Sanity and the Resurrection

by Fr. Patrick Henry Reardon

From the beginning, the proclamation of the Gospel has always involved a claim that the full weight of universal human wisdom declares to be impossible: the resurrection of a man who had been dead in his grave for a couple of days—as distinct from the resuscitation of someone apparently dead

This claim, without which there is no Gospel, is the primary component of the “folly” mentioned by the Apostle Paul as inevitably characteristic of the Christian message. That is to say, those who proclaim the Gospel declare to have happened a thing everybody knows cannot happen.

For this reason, those who believe the Gospel inevitably find themselves separated from what the rest of the human race considers normal and sane. They willingly place themselves outside of every premise and expectation common to the race of men. From the minute they accept the Gospel thesis, they implicitly declare that they no longer care a fig about what the rest of the world thinks; they are prepared to be regarded as fools on the earth. Believers go for broke. They have burned their bridges with respect to this world. All their eggs are in the Easter basket.

On the other hand, this detachment from the expectations of the world is the source of an immense practical freedom for the Christian people. Liberated from mankind’s most fundamental premise and most tenacious preconception—namely, the impossibility that the dead should rise—Christians start from scratch with respect to human opinion on any matter whatever. If they refuse to concede to human wisdom at least that primary premise, there is never again a compelling reason to concede any point to human wisdom.

The first preachers of the Gospel were completely aware of this fact, being quite familiar with the world’s ingrained prejudice about the finality of death. They faced the problem squarely, armed only with the convictions of conscience.

They were especially careful not to let the Resurrection of Christ become some sort of “spiritual” experience. Had they spoken of the risen Christ as a kind of incorporeal vision or phantom, someone spiritually who “lived on” after death, their message would surely have met acceptance from many of their contemporaries. Christians did not succumb to that temptation, however. They insisted that Jesus rose in his very body, the body numerically identical to the one in which he died on the cross.

The Gospel accounts—in the measure they reflect Christian apologetics—are emphatic on this point. The risen Jesus commands his friends:

“Behold my hands and my feet, that it is I myself. Handle me and see, for a spirit does not have flesh and bones as you see I have” (Luke 24:38).

The post-Resurrection accounts depict Jesus as being touched (John 20:27), embraced (Matthew 28:9), and clung to (John 20:17).

These experiences were physical.

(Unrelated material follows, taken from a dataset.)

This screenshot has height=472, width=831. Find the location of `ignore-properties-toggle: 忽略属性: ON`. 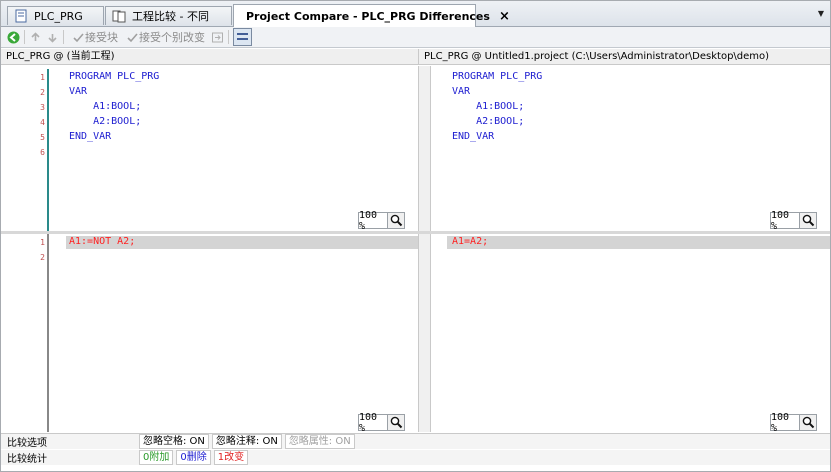

ignore-properties-toggle: 忽略属性: ON is located at coordinates (320, 442). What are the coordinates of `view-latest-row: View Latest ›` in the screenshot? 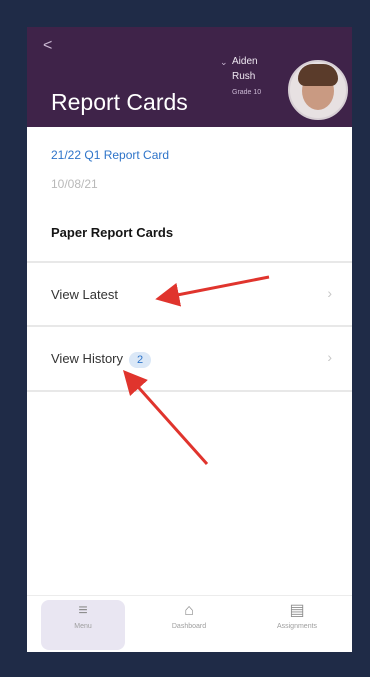 It's located at (190, 293).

The Apostle Peter later described them to the friends of Cornelius:

“God raised him up on the third day, and showed him openly, not to all the people, but to witnesses chosen before by God—to us who ate and drank with him after he arose from the dead” (Acts 10:41).

One of those meals was a hot breakfast, which the risen Jesus prepared for his friends (John 21:9). There was nothing incorporeal or visionary about that breakfast picnic on the beach.

At the same time, those who preached the Resurrection of Christ did not think he had simply been restored to what he was before. He was not a resuscitated corpse. They knew him to be alive in an entirely new way—alive beyond the reach of death. He was risen, said the Apostle Paul,

“in power” (Romans 1:4).

To those who believed in the Gospel, the physical body of Jesus, risen from the grave, was proof that death had been definitively conquered:

“Christ, having been raised from the dead, dies no more. Death no longer has dominion over Him. In that he died, he died to sin once for all; but in that he lives, he lives to God” (Romans 6:9-10).

Even though Jesus’ risen body was physical, therefore, those who bore witness to it also mentioned that it had been set free from the usual physical limitations. Just as it was free from the domination of death, so it was liberated from ordinary physical restrictions, such as those imposed, for example, by closed doors. That is to say, rising from the dead, Jesus showed himself completely free from every human expectation—not only death, but even the laws of physics.